_EXERCISE DETAILS_
Reproduce every item below word for word, leaving out the pictures.

_RECORDS SUPPLIED_

[Start]

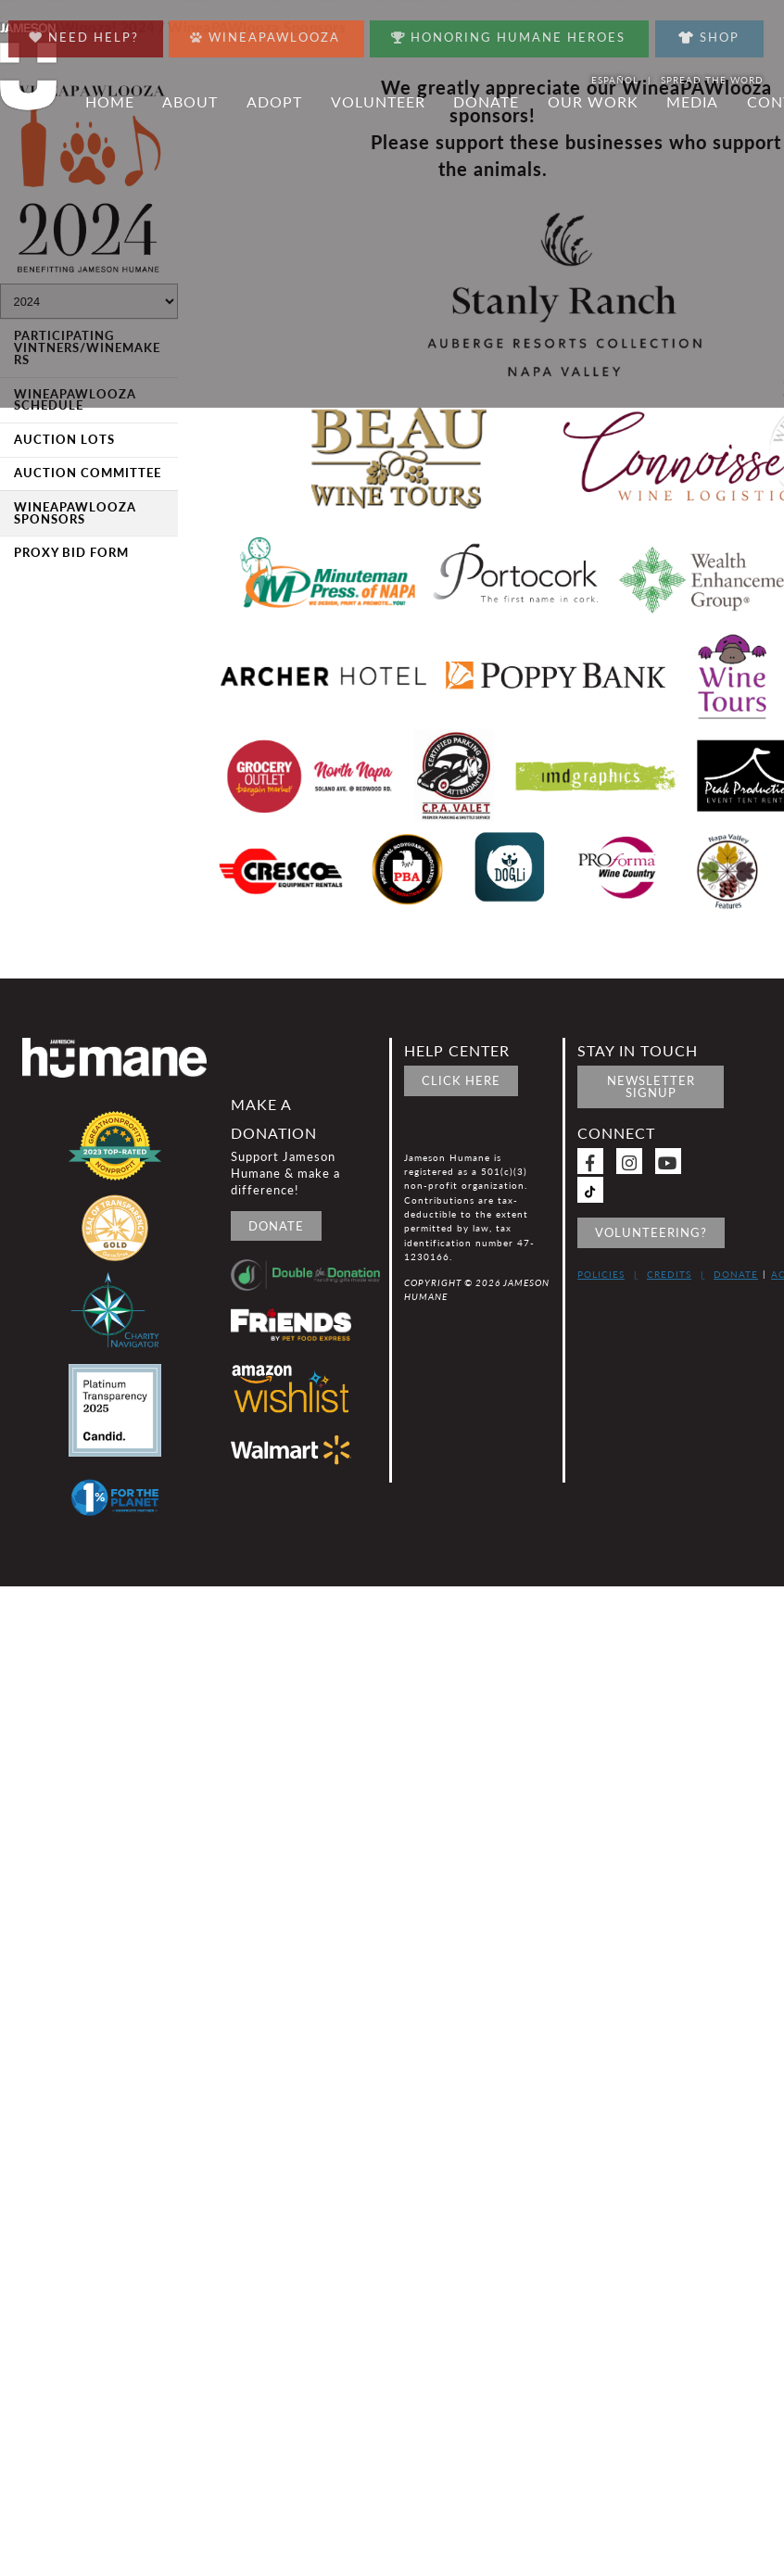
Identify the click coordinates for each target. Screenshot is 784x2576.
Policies (601, 1274)
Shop (709, 37)
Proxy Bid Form (71, 552)
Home (109, 102)
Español (615, 79)
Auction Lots (64, 439)
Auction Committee (87, 472)
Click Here (461, 1080)
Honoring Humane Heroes (508, 32)
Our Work (593, 102)
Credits (669, 1274)
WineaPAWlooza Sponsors (75, 512)
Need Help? (84, 32)
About (190, 102)
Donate (486, 102)
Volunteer (378, 102)
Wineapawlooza (265, 32)
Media (692, 102)
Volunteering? (651, 1232)
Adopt (274, 102)
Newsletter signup (651, 1086)
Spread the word (712, 79)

[End]

_REPLY_
Identify the click coordinates for each target. Screenshot is 784x2576.
Policies (601, 1274)
Shop (709, 37)
Proxy Bid Form (71, 552)
Home (109, 102)
Español (615, 79)
Auction Lots (64, 439)
Auction Committee (87, 472)
Click Here (461, 1080)
Honoring Humane Heroes (508, 32)
Our Work (593, 102)
Credits (669, 1274)
WineaPAWlooza Sponsors (75, 512)
Need Help? (84, 32)
About (190, 102)
Donate (486, 102)
Volunteer (378, 102)
Wineapawlooza (265, 32)
Media (692, 102)
Volunteering? (651, 1232)
Adopt (274, 102)
Newsletter signup (651, 1086)
Spread the word (712, 79)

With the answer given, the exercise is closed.